Discussion

The google doc for our notes.

The short presentations and discussions sessions will focus on these questions (collaboratively developed via our mailing list.

In what respects do data and software serve common functions in science?
In what respects do data and software serve competing functions in science?
In studying software practices, how should the role of data practices be considered?
In studying data practices, how should the role of software practices be considered?
What actions and practices on the part of data collectors, curators, and subsequent users, lead to successful data sharing?
What actions and practices on the part of data developers, repository owners, and subsequent users, lead to successful software sharing?
How can the usefulness of data be sustained over time? How can we anticipate its actual utility in order to determine how much to invest and what actions to take to support sustainability? (Same question for software.)
To what extent can lessons from data sustainability and sharing inform practices surrounding software, and vice versa?
Pushing our discussion closer to the sciences, objects of study and phenomena: Data as about something, data as from somewhere, data as for something (think: sites of collection, instruments, and data as standing in for some/manythings). Scientific software too is often about something, and it does something (think: modelling). In some cases, software is not intended to be about something (‘domain specific’) but a general analytic tool, which is interesting too.
Pushing our discussion to consider the bigger picture by placing them in their institutional setting/making activities: The drive to archive, share and interoperate data, and the drive to systematize software, its production and accountability are both increasingly policy mandated. And we should consider the institutional actors, such as Sloan and NSF, who are shaping and funding a vision for data science, but also industries’ push/pull to reshape university curricula and educate a new workforce (something that universities are responding to with gusto, even if differently at each one).
Lastly, thinking temporally:Neither software nor data are new, they have long heterogeneous lineages for their production, care, sharing and use, some of these long lineages have lock in or legacy effects; even new software and data are ‘born’ into these legacies. Thinking forward, rather than historically: many contemporary architectures will have legacy or lock in effects in the future too, some institutional actors are thinking specifically about that and enacting long term visions for the future of data, software, etc.
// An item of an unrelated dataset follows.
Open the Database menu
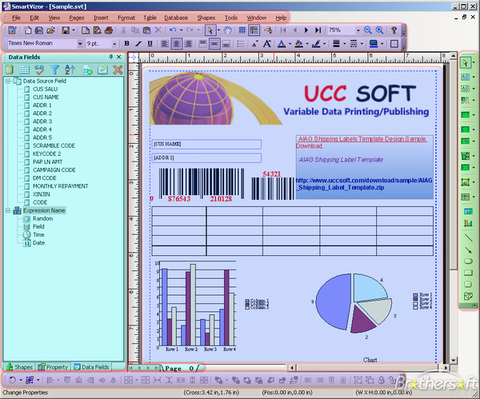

Some answers or factors that may be considered in the above questions:

How do notions of non-proprietary software and non-proprietary data, and proprietary software and proprietary data intersect (or not)
What is the role of data and software in relation to publications?
What workforce factors should be considered in data and software intersections?
Who are the players in scholarly credit, and are they the right players?
Software citation practices being promoted by non-librarians who are not familiar with the functions of citation in scholarship Similar to data citation, many years now of people thinking they can set a simple or single standard that all will adopt
Data as complex objects that require linking or integration with software, documentation, calibration etc; cannot describe alone
Data and software both are based on models, sets of assumptions and goals that are often left implicit
Invisible work arounds
Code has many components, as does data. When do you cite the whole archive and when do you cite the cell? Similarly, when do you cite the one tool and when the whole package? How are people making these decisions?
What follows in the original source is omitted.